Юрген посмотрел на меня и покачал головой.
— Вы, старые девы, чудной народ! — прогремел он на весь зал, и сидевшие рядом посетители мгновенно повернулись в нашу сторону и принялись с интересом меня разглядывать.
— Извини, Рози, я не тебя имел в виду. — «А кого же еще?» — подумала я. — Но тебе, наверное, не понять: мы с Беатой не забивали себе голову всякой мутью вроде подозрений в измене.
Я собралась уходить, но он вцепился в мою руку, потный и пьяный, совсем как Хартмут несколько дней назад. Во мне поднялась холодная ярость:
— Господин Фальтерманн, отпустите меня! Я только что была на похоронах моей лучшей подруги и не настроена выслушивать оскорбления в свой адрес!

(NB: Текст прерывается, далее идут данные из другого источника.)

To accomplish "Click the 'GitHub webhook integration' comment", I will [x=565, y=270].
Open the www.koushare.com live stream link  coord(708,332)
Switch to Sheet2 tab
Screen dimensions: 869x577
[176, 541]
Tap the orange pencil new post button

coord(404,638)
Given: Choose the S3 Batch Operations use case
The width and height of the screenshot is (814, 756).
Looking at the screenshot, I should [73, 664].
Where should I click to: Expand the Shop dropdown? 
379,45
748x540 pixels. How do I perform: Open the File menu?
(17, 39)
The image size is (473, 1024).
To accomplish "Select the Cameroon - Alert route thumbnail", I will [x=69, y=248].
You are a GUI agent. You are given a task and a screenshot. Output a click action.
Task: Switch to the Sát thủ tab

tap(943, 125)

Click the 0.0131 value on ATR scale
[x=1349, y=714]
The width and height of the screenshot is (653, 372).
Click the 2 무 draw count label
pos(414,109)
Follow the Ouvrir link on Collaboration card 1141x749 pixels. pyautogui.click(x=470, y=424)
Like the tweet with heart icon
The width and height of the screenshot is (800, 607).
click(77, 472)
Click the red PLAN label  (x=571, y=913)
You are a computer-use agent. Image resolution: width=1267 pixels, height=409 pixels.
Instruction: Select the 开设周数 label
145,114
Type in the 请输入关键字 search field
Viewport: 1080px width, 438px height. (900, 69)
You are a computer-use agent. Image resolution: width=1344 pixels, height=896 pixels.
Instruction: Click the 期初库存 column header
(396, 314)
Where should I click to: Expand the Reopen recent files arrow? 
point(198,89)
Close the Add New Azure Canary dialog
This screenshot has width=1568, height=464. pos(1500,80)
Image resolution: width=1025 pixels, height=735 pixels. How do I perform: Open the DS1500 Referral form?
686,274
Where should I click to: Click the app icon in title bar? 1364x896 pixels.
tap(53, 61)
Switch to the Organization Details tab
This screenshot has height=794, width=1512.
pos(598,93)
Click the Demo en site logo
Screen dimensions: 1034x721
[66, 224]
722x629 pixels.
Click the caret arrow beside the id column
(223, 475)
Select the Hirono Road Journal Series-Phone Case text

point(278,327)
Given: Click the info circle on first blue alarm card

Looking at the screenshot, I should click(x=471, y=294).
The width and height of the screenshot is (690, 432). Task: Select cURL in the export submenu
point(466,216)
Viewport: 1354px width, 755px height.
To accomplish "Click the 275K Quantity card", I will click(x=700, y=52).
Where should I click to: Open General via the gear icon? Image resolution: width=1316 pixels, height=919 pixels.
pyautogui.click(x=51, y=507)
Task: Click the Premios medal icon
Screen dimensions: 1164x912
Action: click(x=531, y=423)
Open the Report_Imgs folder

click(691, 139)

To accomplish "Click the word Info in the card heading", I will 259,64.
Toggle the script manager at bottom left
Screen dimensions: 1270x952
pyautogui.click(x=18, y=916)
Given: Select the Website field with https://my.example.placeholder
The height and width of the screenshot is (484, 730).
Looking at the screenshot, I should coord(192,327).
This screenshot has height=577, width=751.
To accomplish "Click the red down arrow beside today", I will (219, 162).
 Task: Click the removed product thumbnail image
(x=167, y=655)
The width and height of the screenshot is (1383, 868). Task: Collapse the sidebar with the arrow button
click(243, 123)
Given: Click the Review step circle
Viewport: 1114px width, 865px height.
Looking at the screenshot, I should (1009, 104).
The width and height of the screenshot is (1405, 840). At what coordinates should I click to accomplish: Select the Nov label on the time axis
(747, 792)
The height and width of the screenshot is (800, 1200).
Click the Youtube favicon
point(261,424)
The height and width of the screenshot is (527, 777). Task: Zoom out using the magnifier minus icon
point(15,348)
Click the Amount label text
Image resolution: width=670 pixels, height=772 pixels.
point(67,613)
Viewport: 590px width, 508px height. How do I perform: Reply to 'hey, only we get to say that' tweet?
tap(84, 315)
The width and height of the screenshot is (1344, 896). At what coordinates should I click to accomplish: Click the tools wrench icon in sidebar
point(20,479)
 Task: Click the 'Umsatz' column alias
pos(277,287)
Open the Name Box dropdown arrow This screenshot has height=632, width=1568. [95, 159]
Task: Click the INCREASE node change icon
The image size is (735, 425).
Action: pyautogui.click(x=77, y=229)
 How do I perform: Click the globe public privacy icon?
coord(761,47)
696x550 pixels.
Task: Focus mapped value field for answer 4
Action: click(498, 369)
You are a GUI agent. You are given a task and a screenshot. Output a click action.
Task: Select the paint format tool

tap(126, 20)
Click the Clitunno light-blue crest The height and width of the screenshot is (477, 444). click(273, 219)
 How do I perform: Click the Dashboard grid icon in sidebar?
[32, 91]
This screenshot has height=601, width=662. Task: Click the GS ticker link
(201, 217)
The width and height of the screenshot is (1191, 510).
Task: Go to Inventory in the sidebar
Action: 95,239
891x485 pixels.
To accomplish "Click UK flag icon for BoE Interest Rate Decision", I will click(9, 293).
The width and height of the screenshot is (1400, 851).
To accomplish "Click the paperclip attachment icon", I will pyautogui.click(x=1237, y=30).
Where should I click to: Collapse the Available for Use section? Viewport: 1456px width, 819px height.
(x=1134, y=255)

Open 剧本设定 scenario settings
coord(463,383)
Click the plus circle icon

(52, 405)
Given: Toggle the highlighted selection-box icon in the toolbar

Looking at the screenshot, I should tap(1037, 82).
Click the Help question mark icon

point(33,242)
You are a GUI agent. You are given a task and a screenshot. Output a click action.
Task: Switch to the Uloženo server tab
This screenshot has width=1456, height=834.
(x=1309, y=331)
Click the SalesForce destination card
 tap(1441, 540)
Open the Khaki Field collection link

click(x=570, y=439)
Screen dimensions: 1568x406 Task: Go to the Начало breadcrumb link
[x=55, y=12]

— Ага, теперь я уже господин Фальтерманн! Милостивая госпожа не желает переходить на ты с мелкой сошкой вроде меня. Беата была совсем другим человеком, лишенным высокомерия и предрассудков! И она никогда в жизни не была влюблена в этого хлюпика. — Он немного подумал. — Он, скорее, в твоем вкусе!
Мое лицо вспыхнуло, и это от него не укрылось.
— Не бери в голову, Рози. Я не хотел обижать тебя, нашу благочестивую девицу. Просто злюсь, потому что легавые меня достали. Думаю, этим я обязан тебе. Они решили, что я пригласил Беату на завтрак с шампанским и кокнул ее, поскольку она сказала, что любит другого. Им даже известно, что мы с Беатой уже бывали на этой башне раньше, — наверное, это тоже твоих рук дело.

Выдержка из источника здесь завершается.